Air Niugini presents K20 million dividend to the State

December 11, 2015

Air Niugini presents K20 million dividend to the State

Air Niugini Limited has presented a dividend payment of K20 million to the State through Kumul Consolidated Holdings (formerly IPBC) which is responsible for the National Government’s shareholdings in state owned enterprises, including Air Niugini, and in doing so urged the National Government to expand its airports infrastructure and facilities improvement program.

In making the presentation last night (Thursday 10th Dec 2015) during a Christmas function organised for ANG’s corporate clients, the Chairman of ANG Board, Sir Frederick Reiher, thanked the Prime Minister and his Government for its strong support for the airline, and in particular the support it has given in tough times when difficult decisions have had to be made.

Sir Frederick said the strong support of the Prime Minister, the Minister for Public Enterprises and State Investments, Cabinet Ministers and Kumul Consolidated Holdings, had helped Air Niugini deliver a sound profit and a good dividend to its shareholder, the National Government.

“I also want to acknowledge the loyalty, hard work, and confidence of the airline’s management team and more than 2,000 employees who have worked together during the challenging transitional period the airline is going through.”

“The renegotiation of the employee contracts of the airline’s pilots, and others to follow, had helped ensure the airline will remain financially sound in a challenging airline industry and general national economic environment. Wider cost cutting and restructuring measures now under way will help ensure the airline remains not just viable, but is also able to improve its fleet and expand services to meet passenger demands,” he said.

Sir Frederick said the impact of the end of the first LNG project construction phase from which the airline had benefited significantly as the lead air services contractor had been a real challenge.

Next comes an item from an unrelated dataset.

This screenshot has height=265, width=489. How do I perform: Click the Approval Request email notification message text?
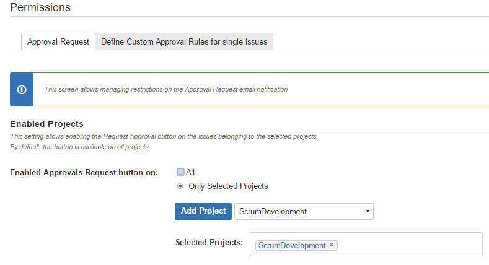[x=165, y=89]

“The re-fleeting program now under way will see Air Niugini with more efficient and more passenger friendly aircraft ensuring all mainline services were operated by jet power aircraft. It will also enhance our growing South Pacific regional presence.”
“However, even with the re-fleeting program, the board and management believe the economic environment in which the airline has to operate will continue to be difficult, putting pressure on revenue and profits,” he said.

Sir Frederick acknowledged a number of significant infrastructure projects delivered in the last year by the National Government that were now benefiting not just the airlines passengers, but also enabling services to be improved.

“The redevelopment of Port Moresby Airport is enabling passenger movements to much easier, and the modern airport terminal is now assisting with the airline’s commitment to making Port Moresby a regional hub for airlines in the South Pacific. The re-development of Mt. Hagen and Alotau airports which are now completed, and the work under way at the Goroka airport as well the upcoming re-development of Nadzab (Lae) airport will benefit Air Niugini and the whole airline industry,” he said.

“However to achieve maximum efficiency, and ensure our passengers have a wider choice of flying times, Air Niugini must double the average of five hours a day it currently has for flying domestically.”

“Air Niugini encourages the National Government, and the National Airports Authority to expand the program of installing night navigation aids and airport lighting at all major domestic airports.”

“The introduction of the Fokker F70 jet aircraft to service all major domestic airports is well suited to night flying provided the best navigation aids and air field lighting is installed and maintained.”

“The Board and Management of Air Niugini are determined to make the airline as efficient as possible – as that is the best way to maintain and expand its air services in the country and keep air fares and freight costs as low as possible,” Sir Frederick concluded.